- WHAT TO DO
Find the line containing "You are a GUI" in the entries below. Restate it and each line after it, word for word, up to and including the line containing "The image size is (1920, 756).".

*** STORED DATA ***

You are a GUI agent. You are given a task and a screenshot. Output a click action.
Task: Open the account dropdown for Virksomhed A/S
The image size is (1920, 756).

*** End of STORED DATA ***
*** STORED DATA ***

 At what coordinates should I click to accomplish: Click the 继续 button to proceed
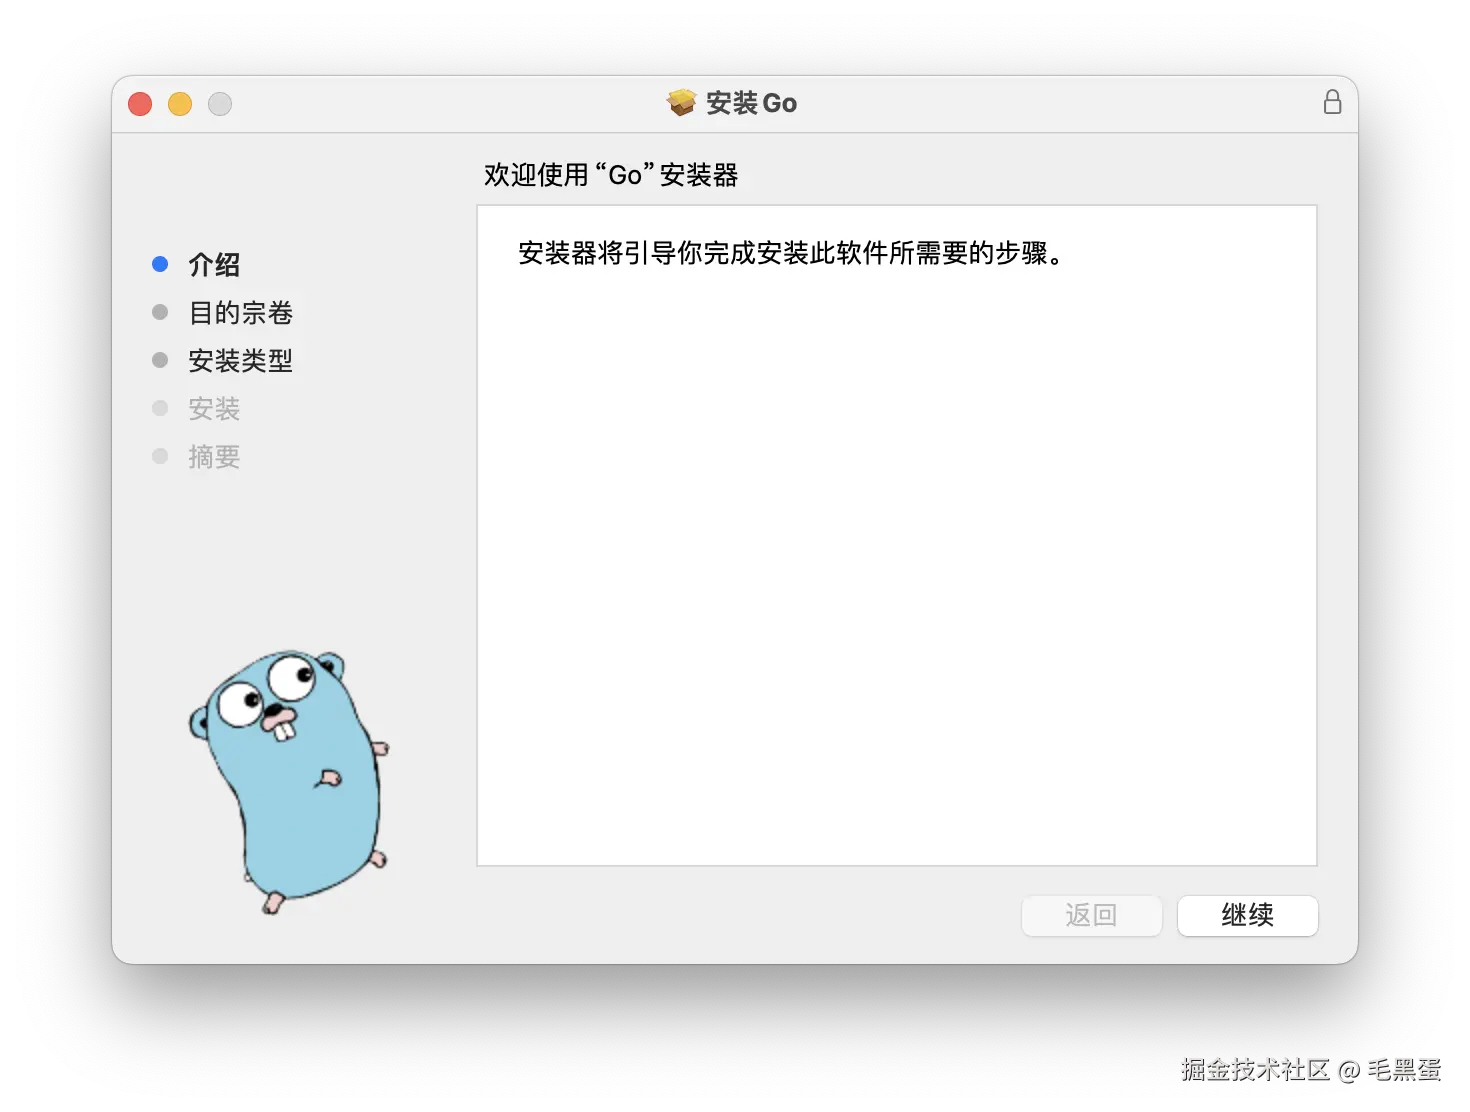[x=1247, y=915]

*** End of STORED DATA ***

- RESPONSE TO THIS TASK
You are a GUI agent. You are given a task and a screenshot. Output a click action.
Task: Open the account dropdown for Virksomhed A/S
The image size is (1920, 756).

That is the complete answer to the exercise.